Posted by: tina on February 6, 2003 3:28 PM
this is a great poem by pablo neruda. He’s so incredibly amazing. His sense of metaphor is astounding :) I still think my favorite is “if you forget me”
Posted by: Forrest on April 7, 2003 3:35 PM
this is a great poem by pablo neruda. He’s so incredibly amazing. His sense of metaphor is astounding :) I still think my favorite is “if you forget me”
Posted by: Forrest on April 7, 2003 3:35 PM
yeah, he’s definitely one of my favorites, too. i just started reading a collection of interviews of latin american writers put out by the paris review. i’m reading neruda’s now. i’m torn because i just don’t want to put it down, and i want to savor it and make it last as long as i can.
thanks, y’all, for stopping by!
Posted by: tam on April 14, 2003 5:16 PM
yeah it is a great poem and i am doing his piece of poetry for my literature class
Posted by: marissa keehn on September 27, 2003 9:41 AM
we had studied about Pablo neruda’s poem “walking around” and i believe that though it is dreamlike it talks about a very inhumane society, which i believe still exist these days. Pablo Neruda is one of the best surrealist rtist i have ever read!!!
Posted by: roxanne shobe on December 6, 2003 1:39 AM
this was tha weirdest poem i hav ever read. o well! ;)

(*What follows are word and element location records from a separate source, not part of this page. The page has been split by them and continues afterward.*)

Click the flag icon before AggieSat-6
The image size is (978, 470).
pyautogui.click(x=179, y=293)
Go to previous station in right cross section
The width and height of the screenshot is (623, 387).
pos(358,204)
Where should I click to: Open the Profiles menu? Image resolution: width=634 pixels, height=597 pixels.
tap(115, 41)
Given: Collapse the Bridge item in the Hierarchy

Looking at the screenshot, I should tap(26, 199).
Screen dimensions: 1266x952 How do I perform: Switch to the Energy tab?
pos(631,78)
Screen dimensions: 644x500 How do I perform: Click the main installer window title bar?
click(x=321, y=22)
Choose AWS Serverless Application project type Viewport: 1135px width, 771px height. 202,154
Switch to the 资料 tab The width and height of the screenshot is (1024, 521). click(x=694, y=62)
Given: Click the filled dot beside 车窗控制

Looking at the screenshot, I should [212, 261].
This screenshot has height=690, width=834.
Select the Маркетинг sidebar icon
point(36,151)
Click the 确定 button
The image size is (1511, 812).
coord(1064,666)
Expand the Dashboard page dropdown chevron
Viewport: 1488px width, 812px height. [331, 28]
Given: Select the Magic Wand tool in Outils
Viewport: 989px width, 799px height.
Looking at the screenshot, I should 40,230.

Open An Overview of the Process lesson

Posted by: tuts on January 19, 2004 1:37 PM
I think Pablo is basically writing about his hometown of Parral, Chile. It was a very small, suburban town when he was growing up there and it was not industrialized at all. As soon as industrialization started swinging through Chile his town Parral became like every other commercial town across the globe…full of shops and concrete. He misses the way it used to be and is reflecting on his resentment of the industrialization. Well, thats my two cents anyway.
Posted by: Hawthorne on February 23, 2004 12:19 AM
Walking around - Neruda’s reaction to Rangun,India, where he was consul. He had diplomatic posts between 1927 and 1932 in various Asiatic cities. He probably felt incredible culture-shock in addition to feeling isolated and alienated. There is an existential expression of life in this poem as well.